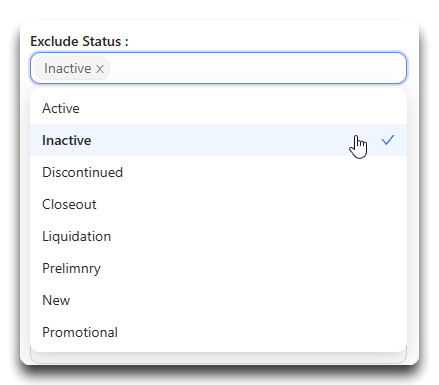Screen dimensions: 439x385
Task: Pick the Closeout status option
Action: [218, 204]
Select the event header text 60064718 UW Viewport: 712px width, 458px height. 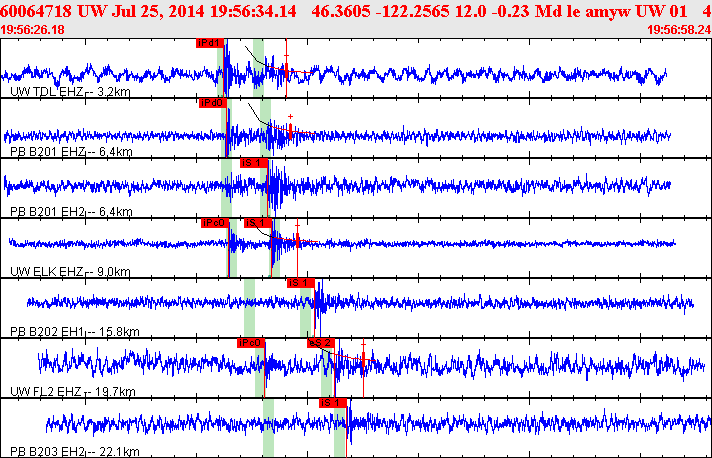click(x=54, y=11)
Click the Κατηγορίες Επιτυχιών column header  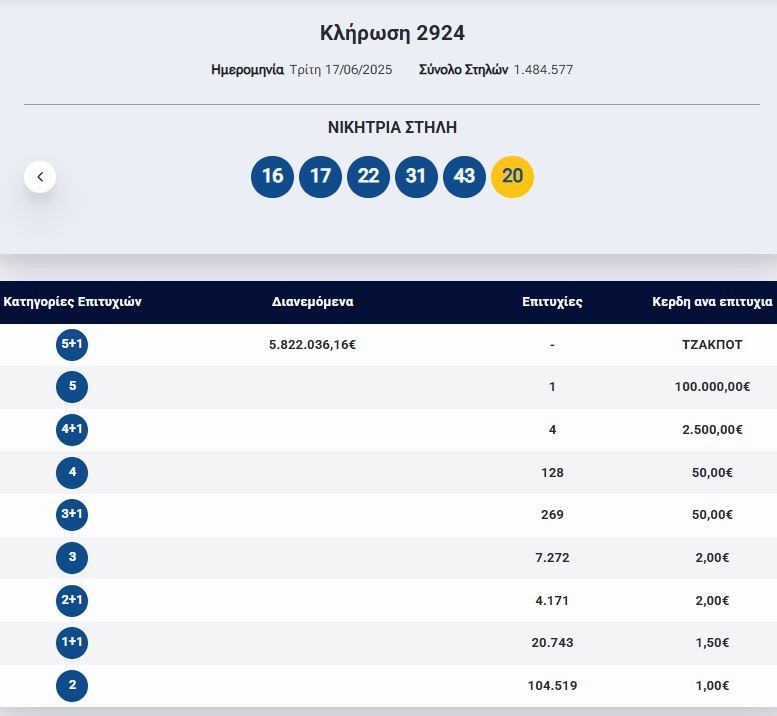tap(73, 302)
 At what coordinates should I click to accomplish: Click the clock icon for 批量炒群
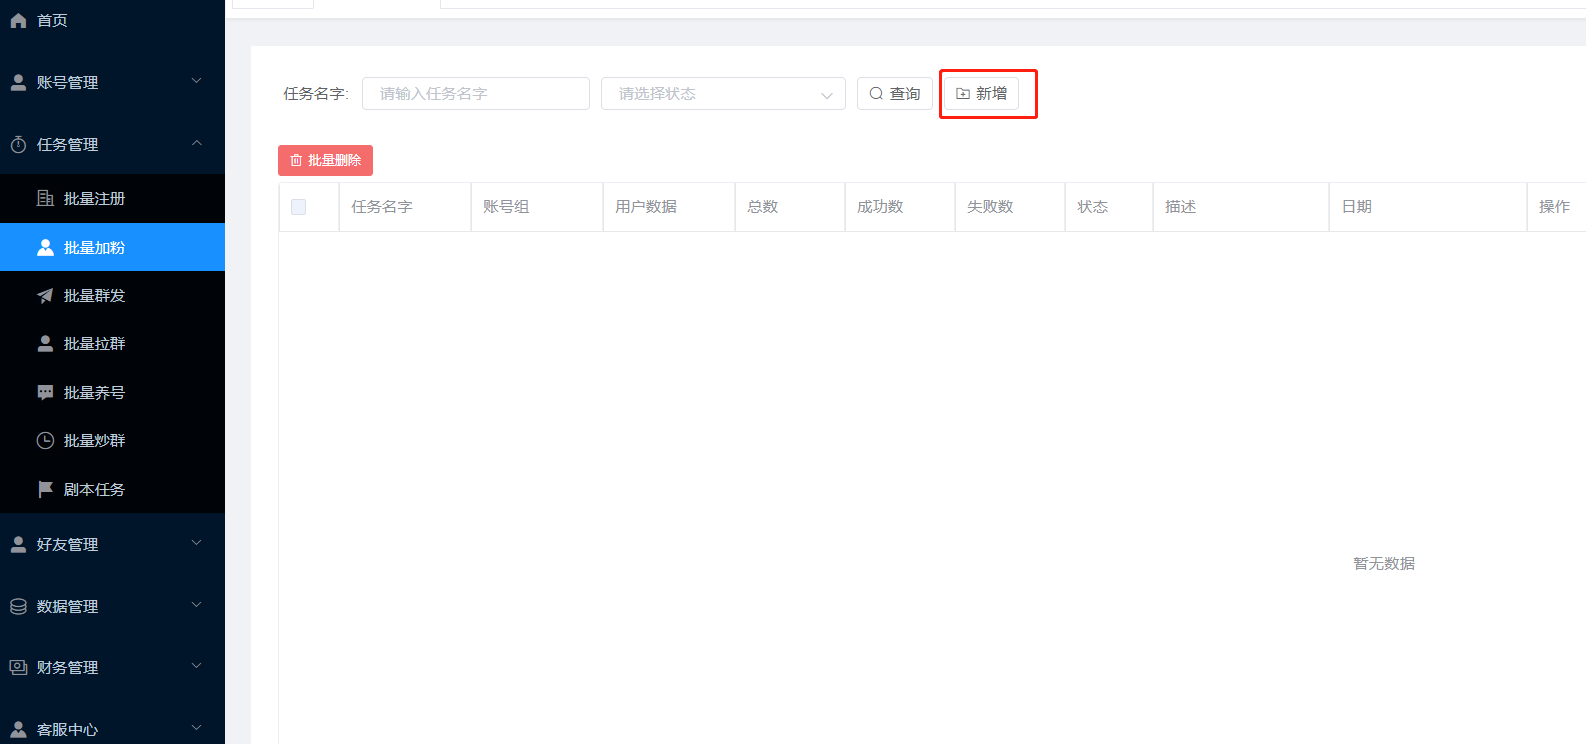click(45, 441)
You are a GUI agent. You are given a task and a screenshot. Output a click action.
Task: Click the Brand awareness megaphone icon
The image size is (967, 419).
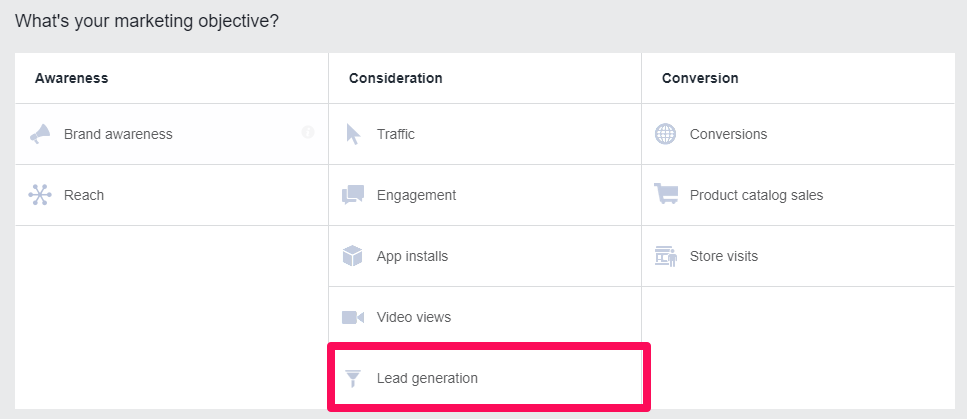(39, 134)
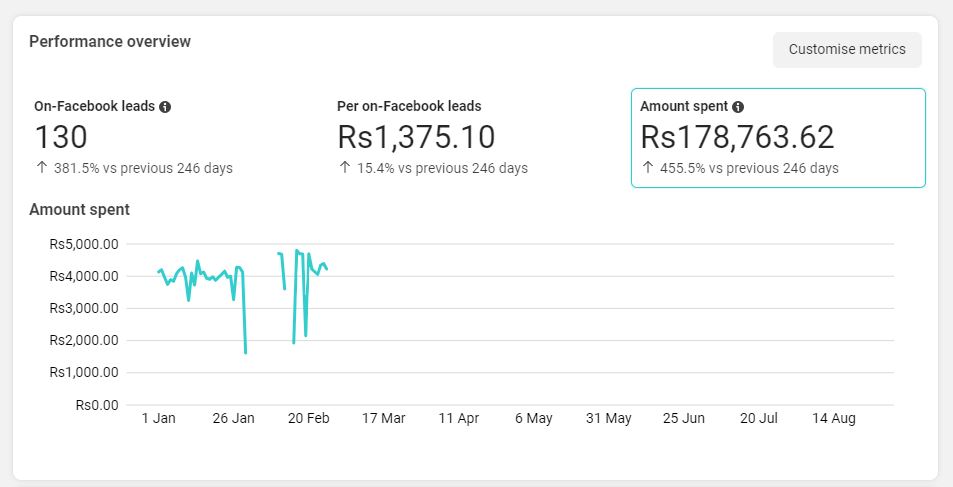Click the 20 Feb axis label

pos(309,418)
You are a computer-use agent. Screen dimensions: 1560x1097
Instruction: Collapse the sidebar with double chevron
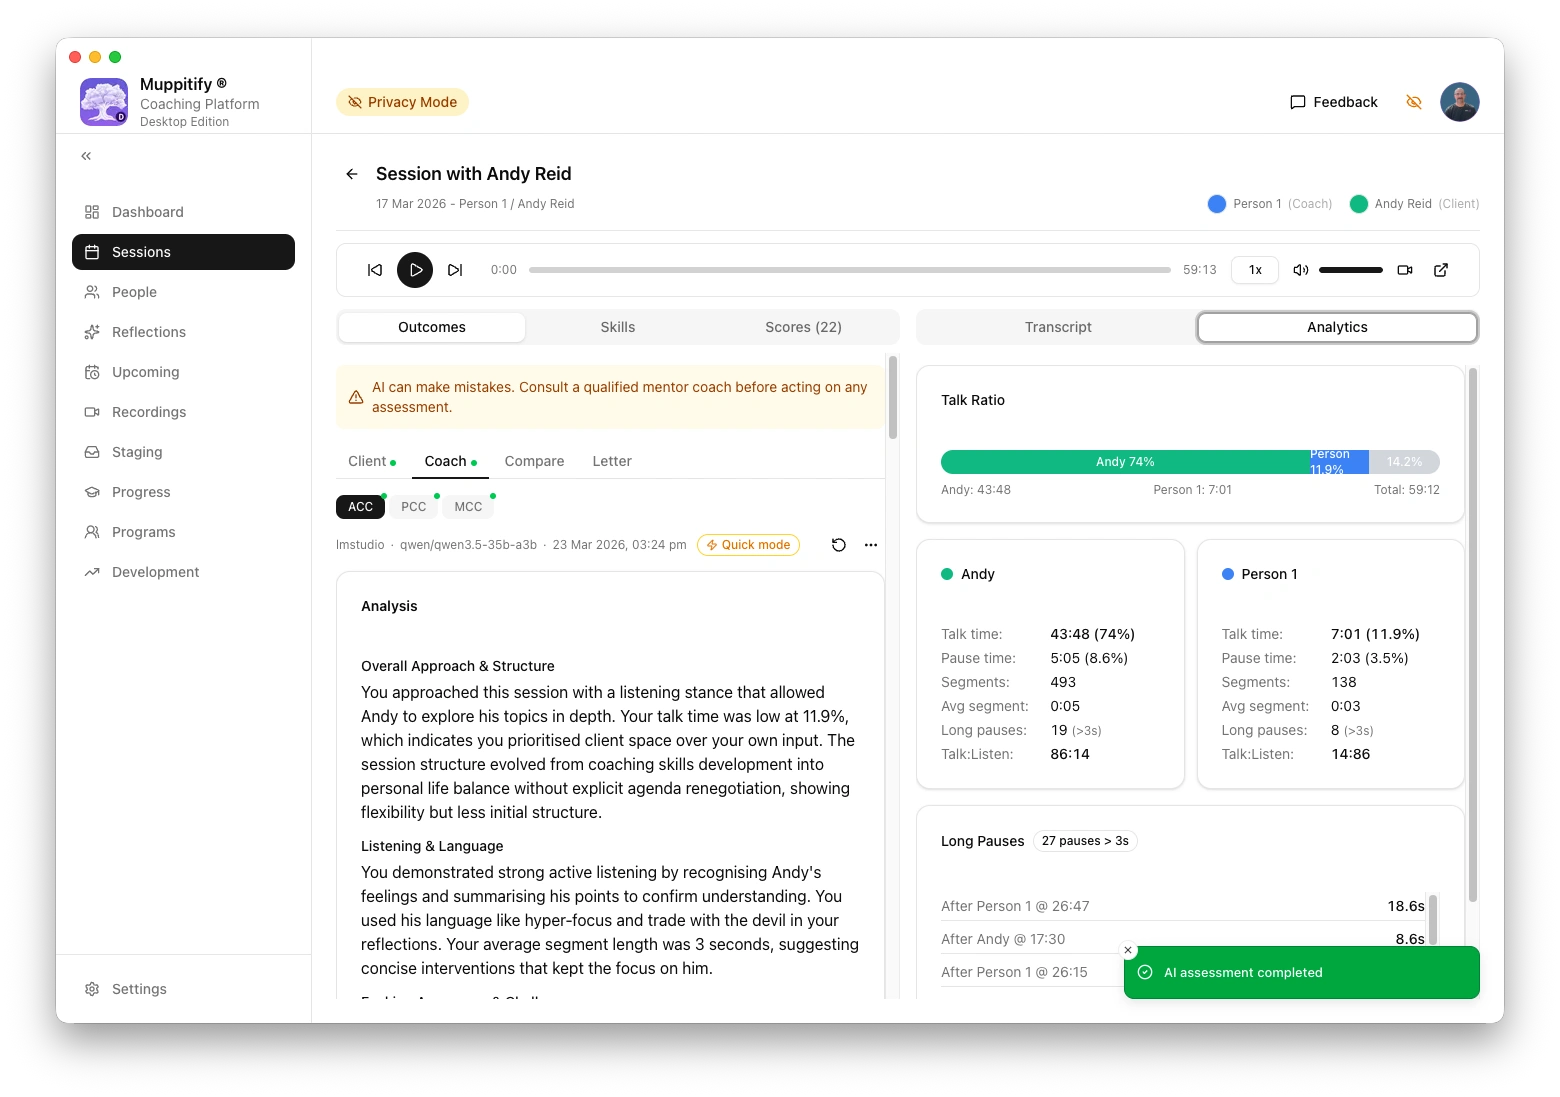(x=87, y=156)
****************
> Work instructions:
Above are the records; copy each line from them that includes the string "agent".

> Solved exercise:
You are a GUI agent. You are given a task and a screenshot. Output a click action.
You are a computer-use agent. Screen dimensions: 1560x1097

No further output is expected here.